I own scarlet too, and i agree that it is far from being perfect in terms of power consumption and low light performance,( and that freakin fan!) but the image is so good and so post flexible, it's hard to give it up once you got to try the taste of it, but I would love to see 4K from FS700 although i doubt that AVCHD can look better than raw, well, we'll see, it'll be very interesting!

Noah Yuan-Vogel
July 11th, 2012, 12:05 PM
I was under the impression the 4k from the FS700 would only be available as RAW for external recording. Is there an expectation that 4k AVCHD would be part of the update? It would be nice to be able to record 4k RAW Externally while also recording 1080p AVCHD "proxies" at the same time.

Chris Medico
July 11th, 2012, 12:08 PM
I like the idea of having 1080p proxies and it would be awesome if Sony gave us that feature.

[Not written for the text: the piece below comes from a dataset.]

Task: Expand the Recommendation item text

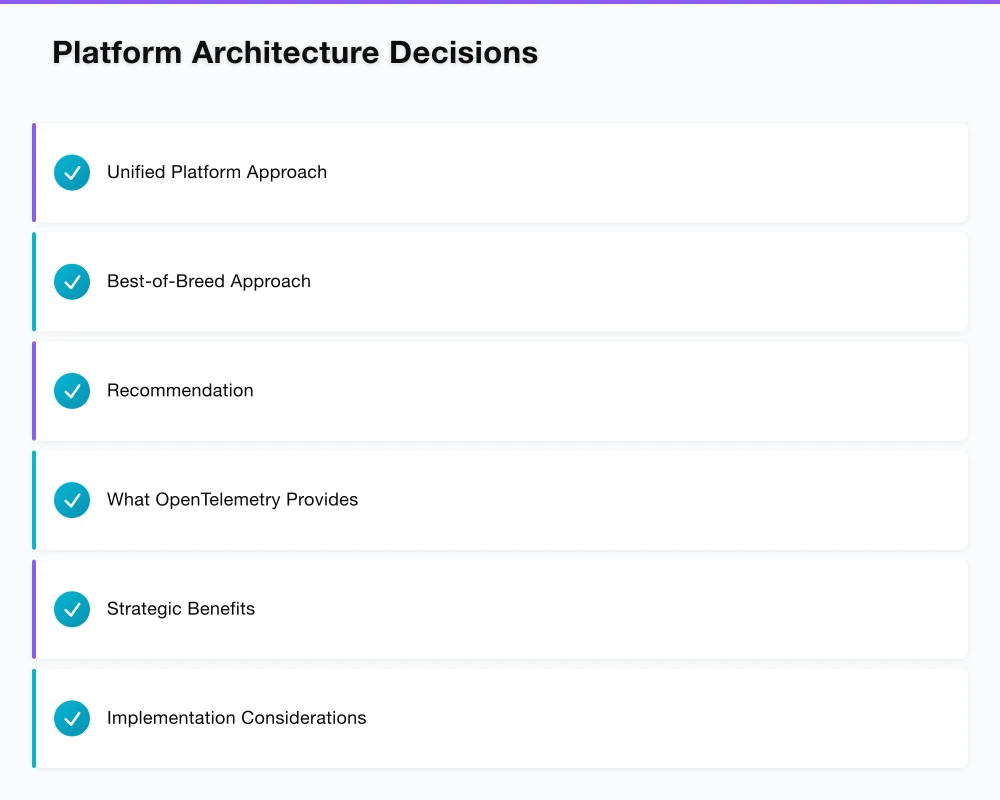Action: (x=180, y=390)
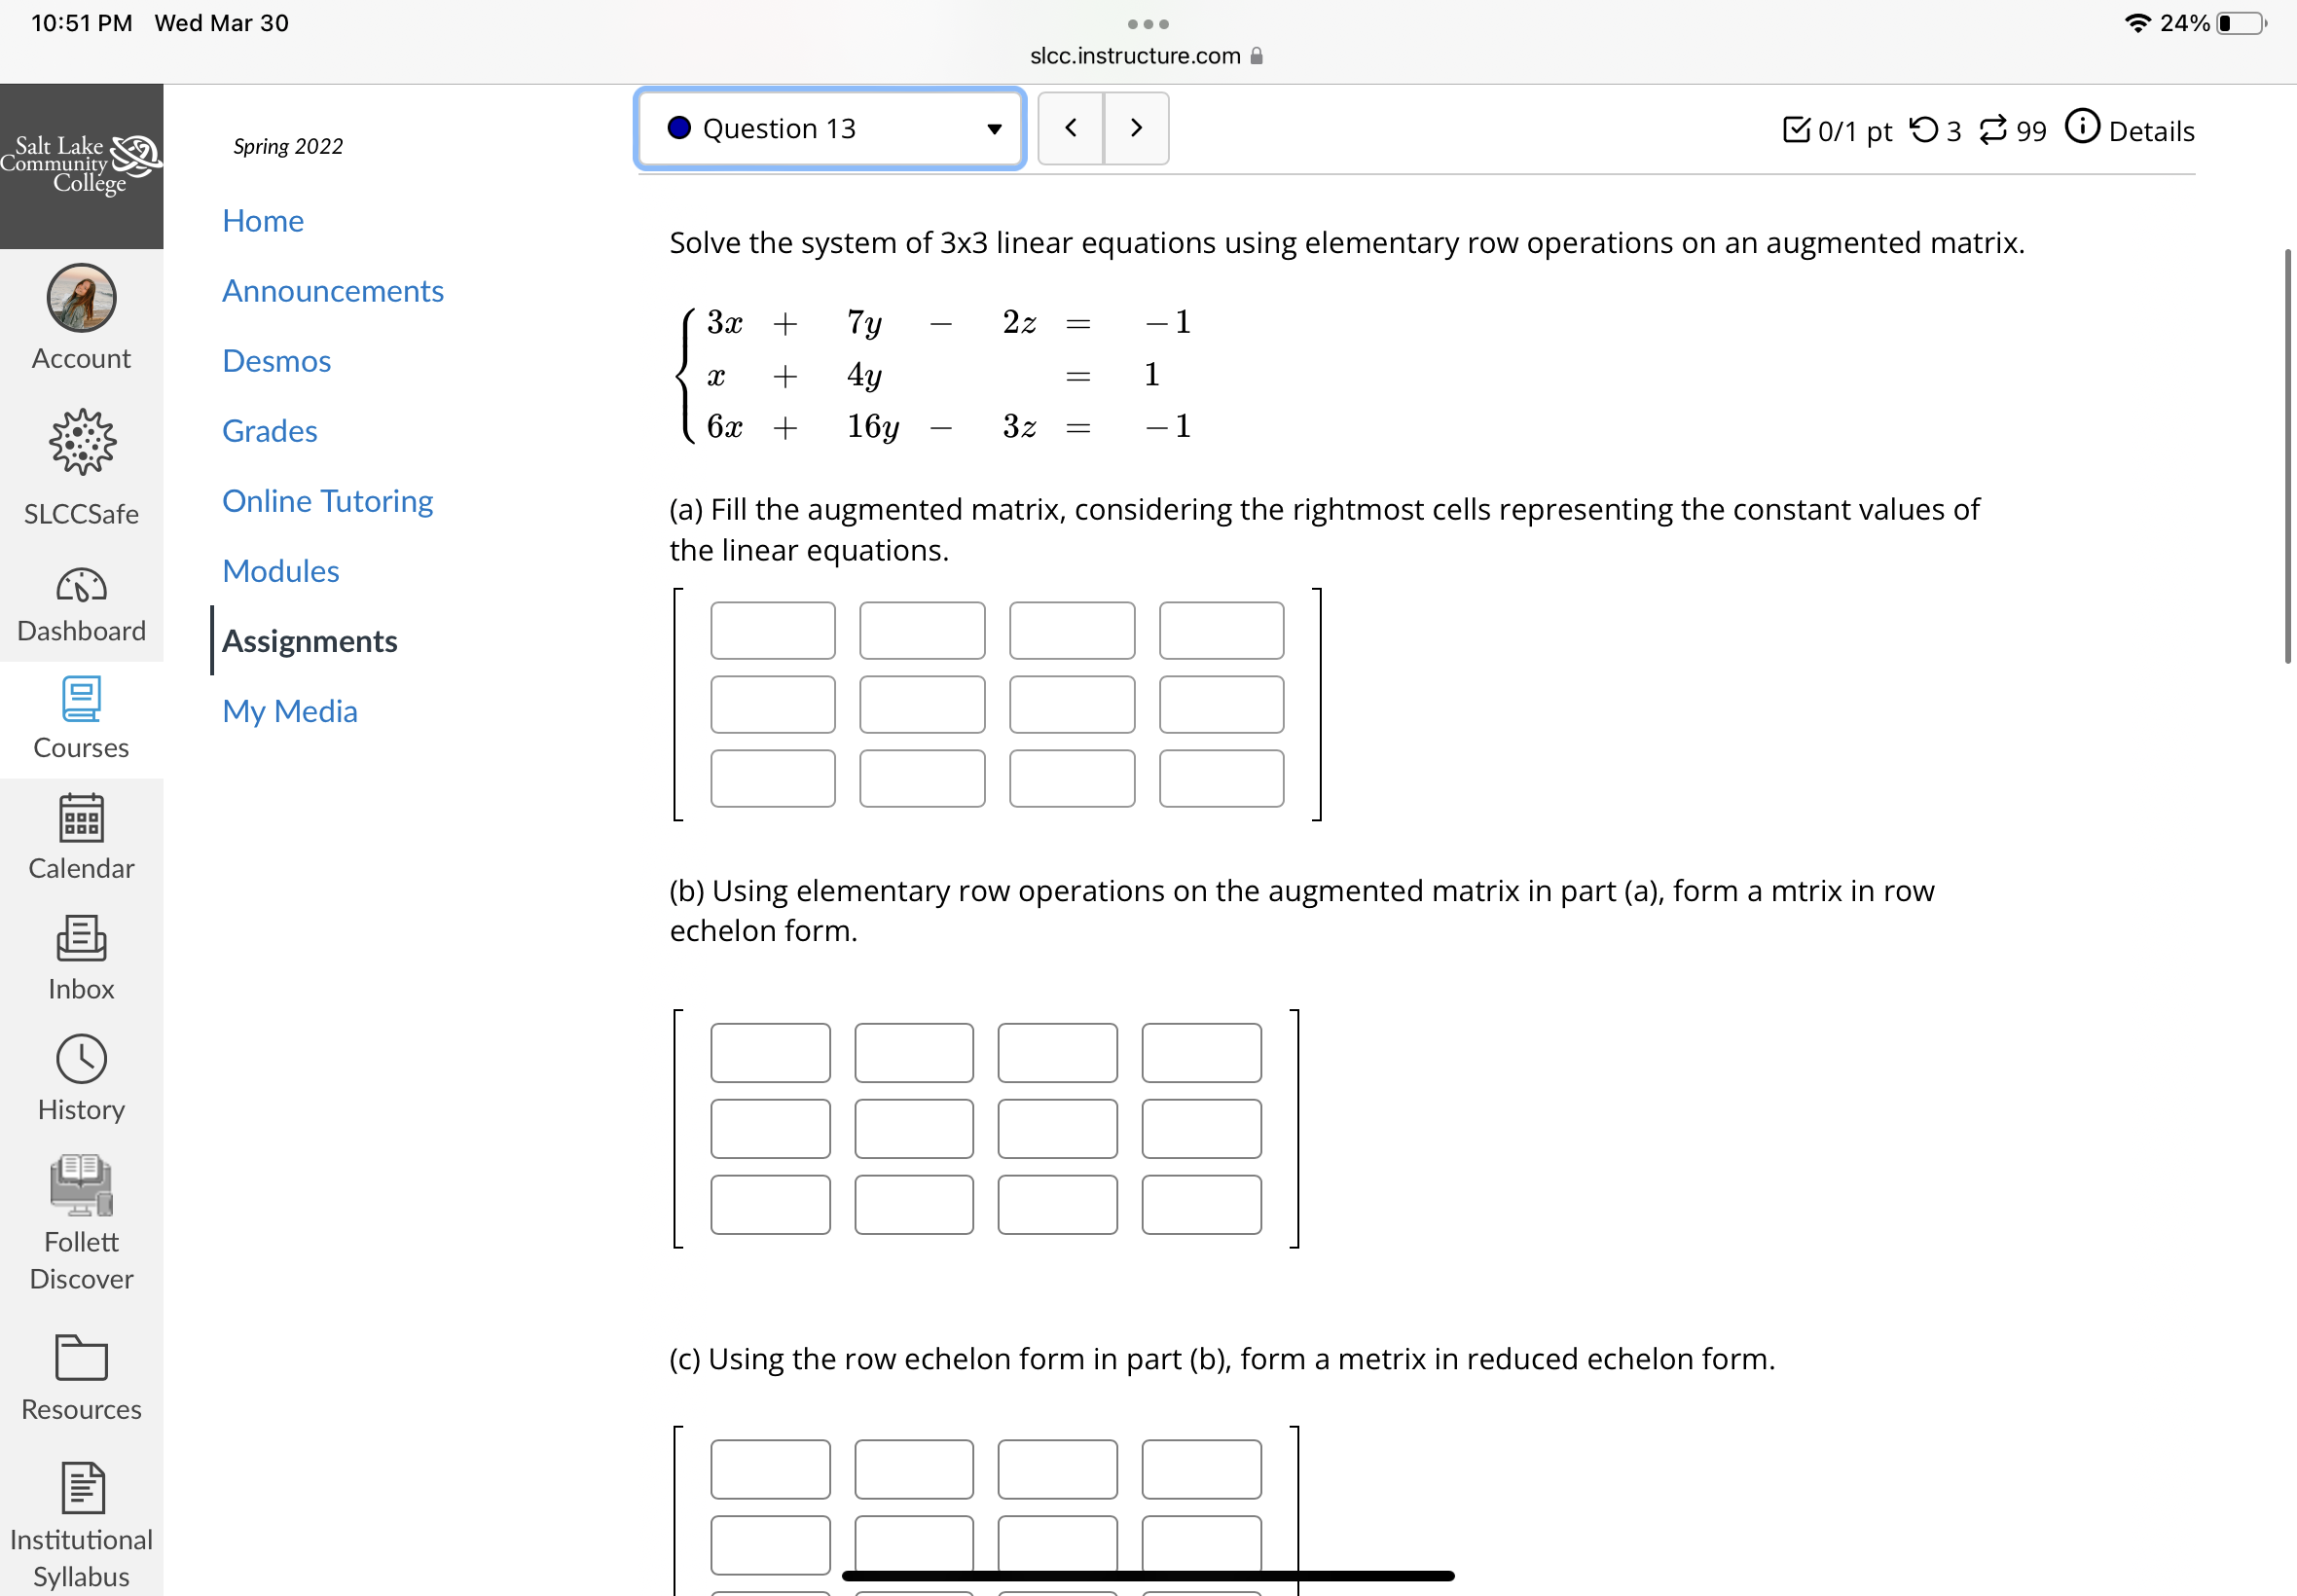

RAW is RAW and won't be AVCHD. It could theoretically be lightly compressed to save some storage space but I would not expect anything beyond that.

Betsy Moore
August 4th, 2012, 05:36 AM
Anyone want to start taking bets on when the firmware update happens (this year?) and how much they'll charge for it and how much they'll charge for the recorder?

Douglas Call
August 4th, 2012, 07:15 AM
I hope it's real soon. I can't wait to start using the 3G/HD-SDI for 4K content capture directly. My JVC has either 4 separate HDMI outputs you need to record or 4 separate SD cards you have to deal with.

Recent Slow Motion Clip: Ava SlowMo Captiva Island 2012 on Vimeo

Chris Medico
August 4th, 2012, 07:28 AM
I doubt we will see the option go live this year.

I expect the firmware to be free and the recorder to cost $4.5k.

Olof Ekbergh
August 4th, 2012, 08:58 AM
My bet is on the Gemini, for hardware if Sony shares the output from the 3G-HDSDI. I love the NanoFlash and the Gemini is very elegant as well. Currently Gemini is $6000 and uses SSDs.

Sony's version would probably cost 2X the camera cost and be big.